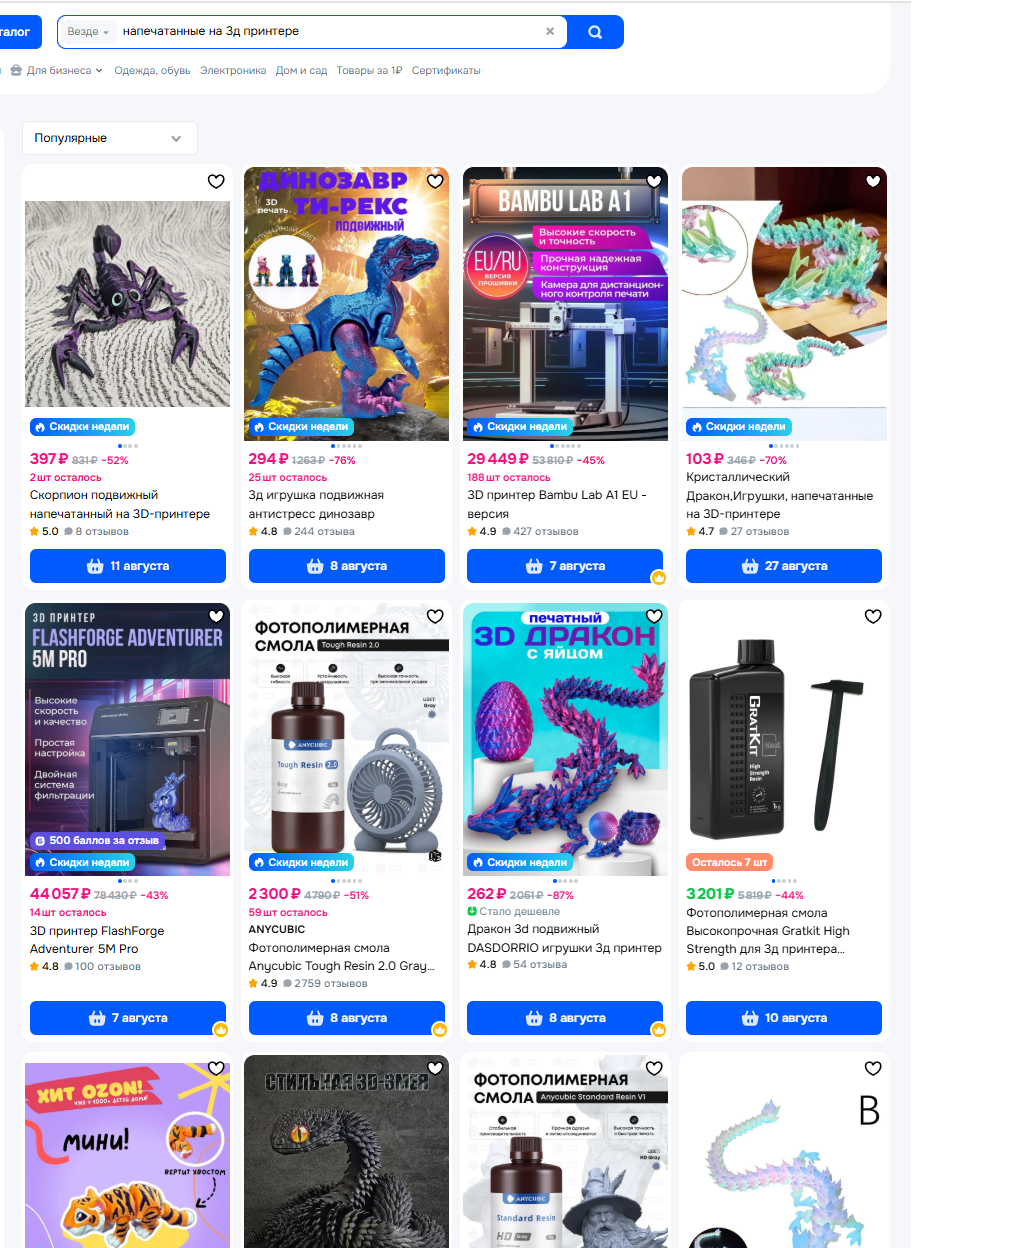
Task: Click the heart icon on the T-Rex dinosaur card
Action: (435, 181)
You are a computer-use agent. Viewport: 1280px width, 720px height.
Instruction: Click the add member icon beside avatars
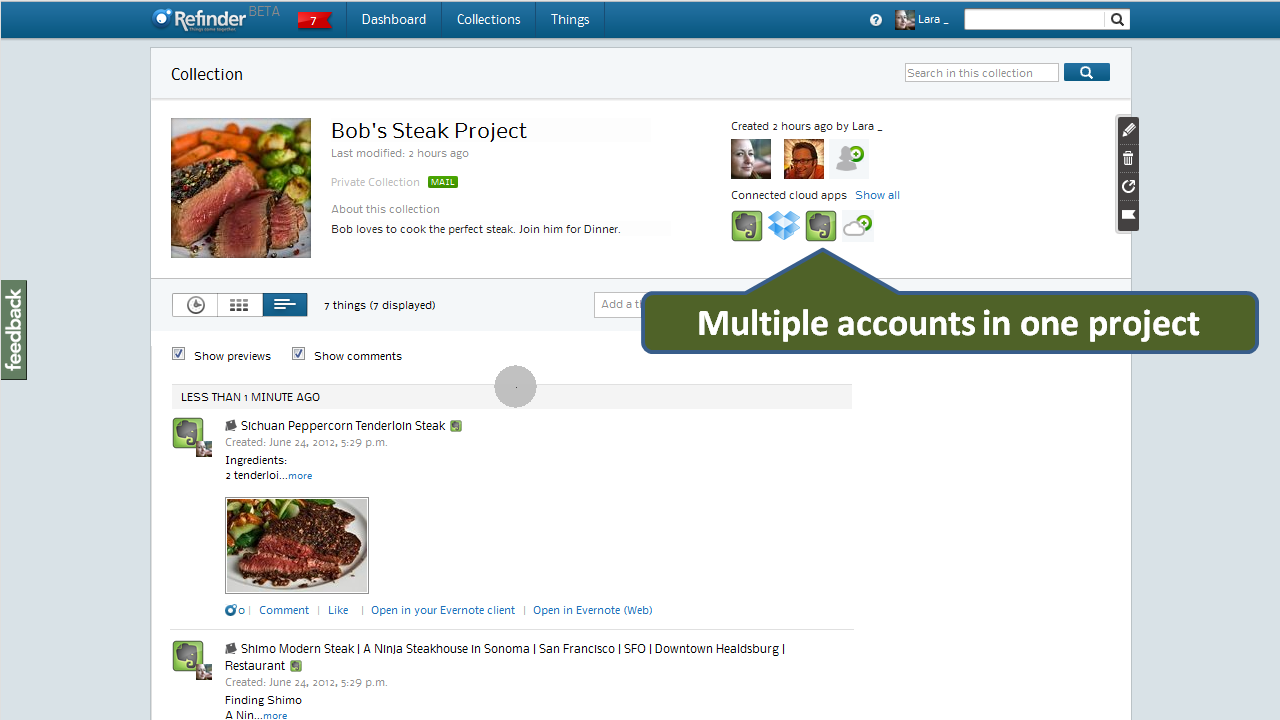849,158
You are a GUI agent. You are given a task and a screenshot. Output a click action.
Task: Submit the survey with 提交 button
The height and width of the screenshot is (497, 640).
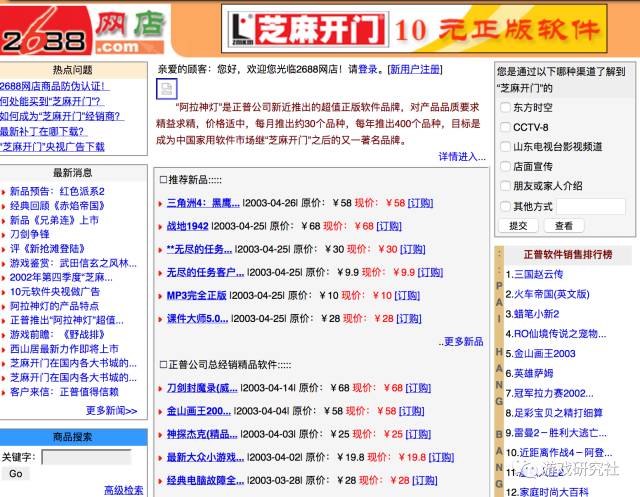click(518, 226)
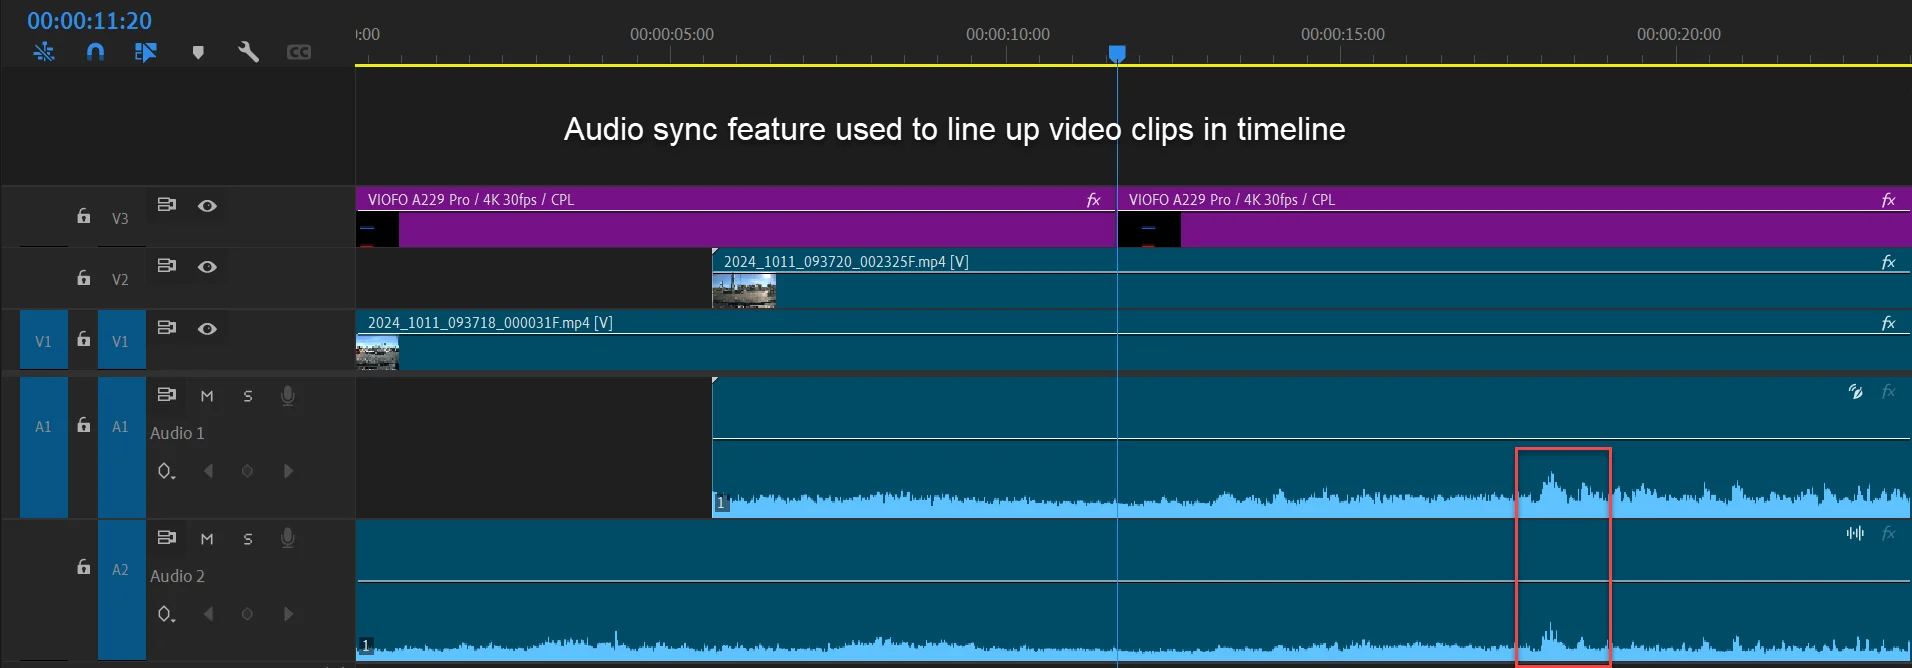Open Timeline Display Settings wrench

[x=248, y=52]
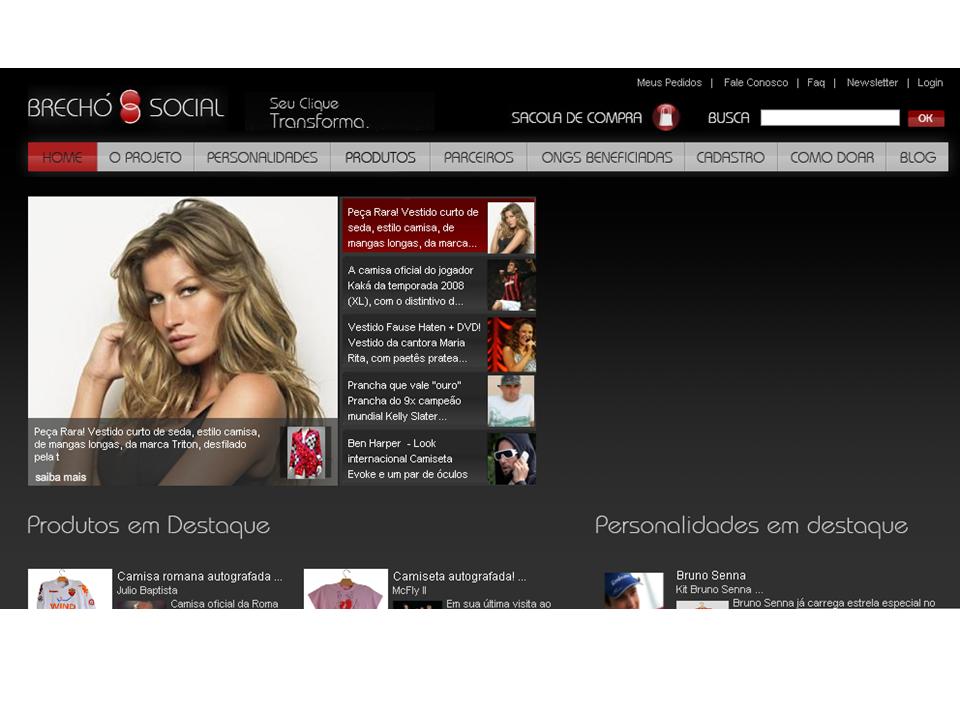Viewport: 960px width, 720px height.
Task: Click the Kelly Slater surfboard thumbnail
Action: (x=511, y=401)
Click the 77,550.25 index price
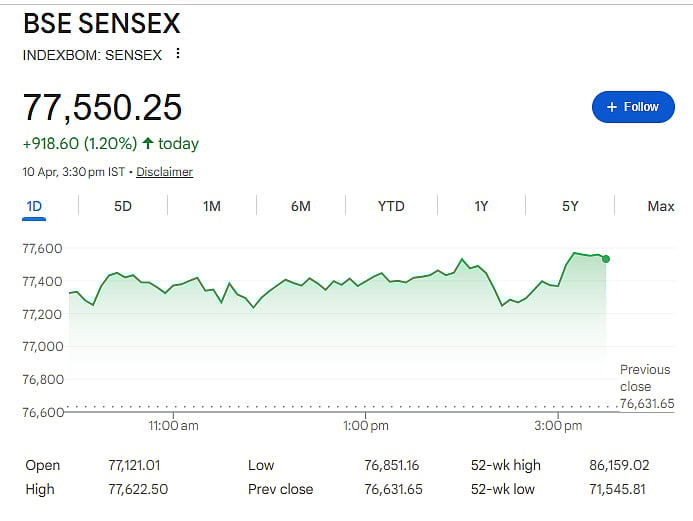 [x=103, y=108]
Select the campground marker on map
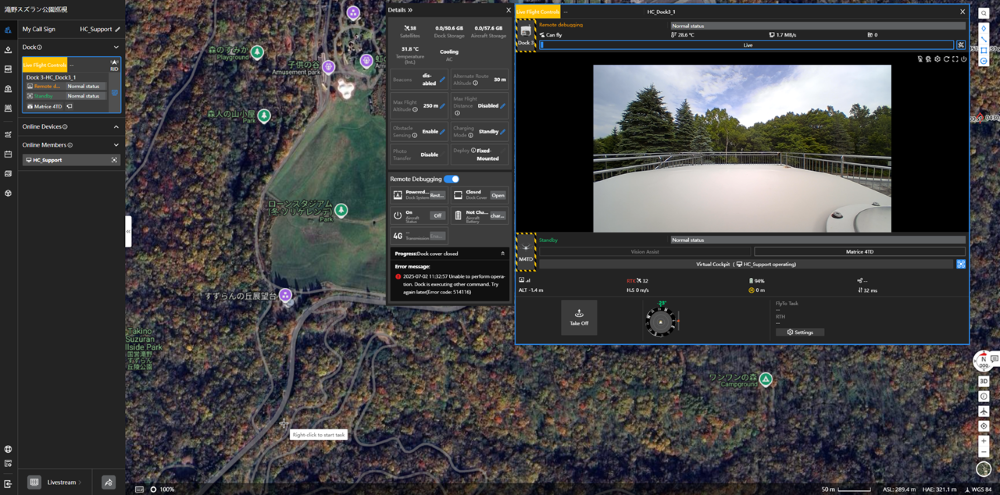The image size is (1000, 495). (766, 379)
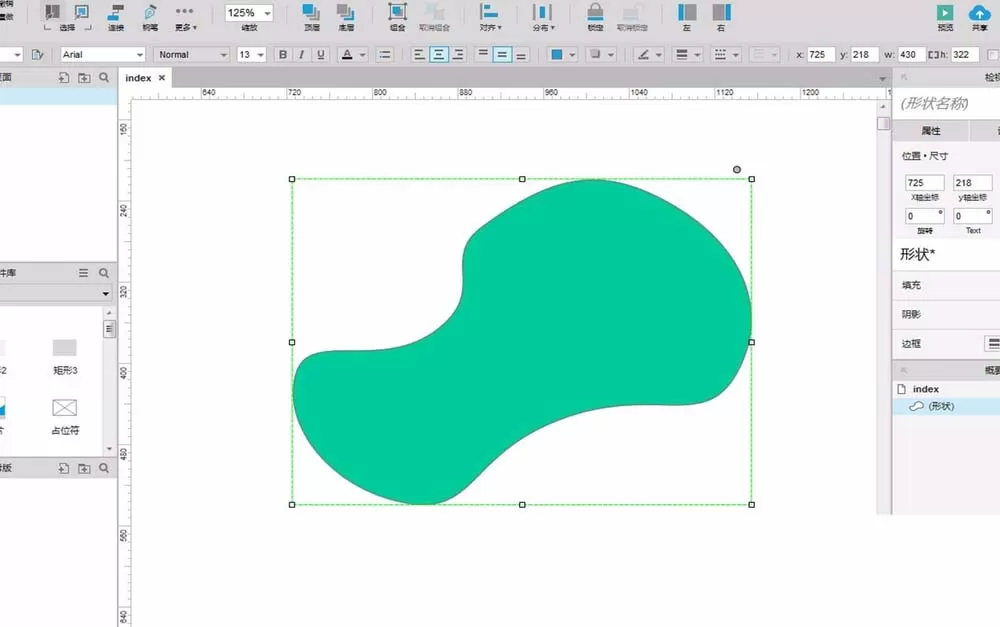This screenshot has height=627, width=1000.
Task: Toggle underline text formatting
Action: tap(321, 55)
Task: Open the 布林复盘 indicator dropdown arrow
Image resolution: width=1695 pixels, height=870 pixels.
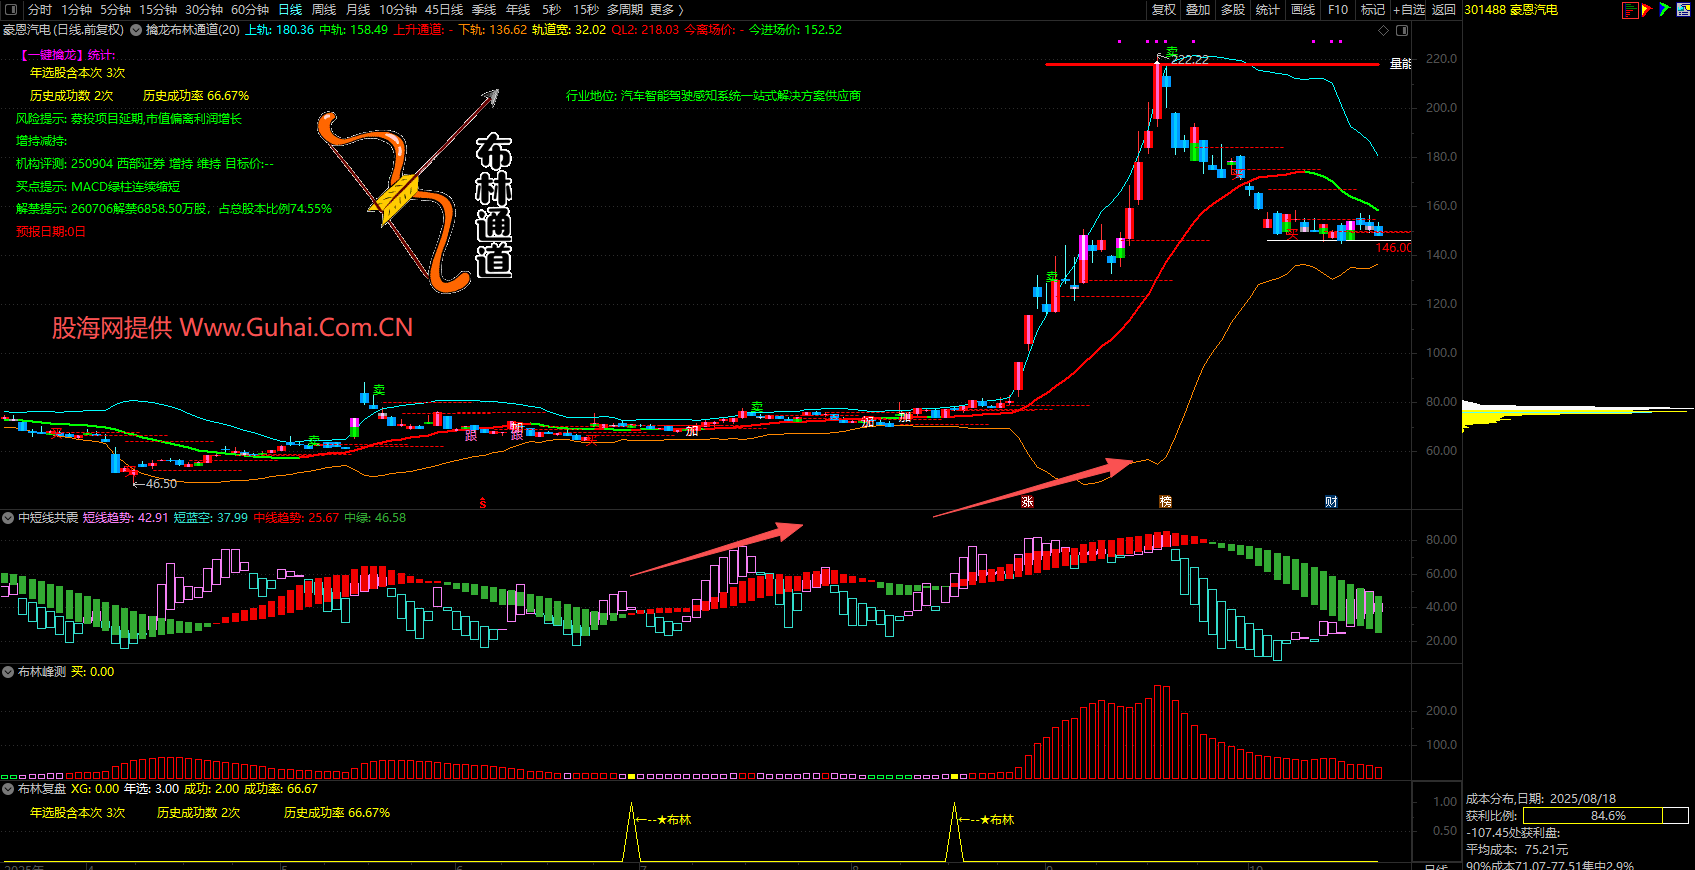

Goal of the exercise
The copy must begin with the line containing "Instruction: Click the", end with the last line of the material, match each line exactly, and hold no pictures.

Reply to the exercise
Instruction: Click the add member icon beside avatars
849,158
You are a GUI agent. You are given a task and a screenshot. Output a click action.
Task: Submit the survey with 提交 button
The height and width of the screenshot is (497, 640).
click(518, 226)
Open Timeline Display Settings wrench

[x=248, y=52]
Viewport: 960px width, 720px height.
Task: Click the Kelly Slater surfboard thumbnail
Action: (x=511, y=401)
Click the 77,550.25 index price
 [x=103, y=108]
Select the campground marker on map
The image size is (1000, 495). (766, 379)
This screenshot has height=627, width=1000.
Task: Toggle underline text formatting
Action: tap(321, 55)
Task: Open the 布林复盘 indicator dropdown arrow
Image resolution: width=1695 pixels, height=870 pixels.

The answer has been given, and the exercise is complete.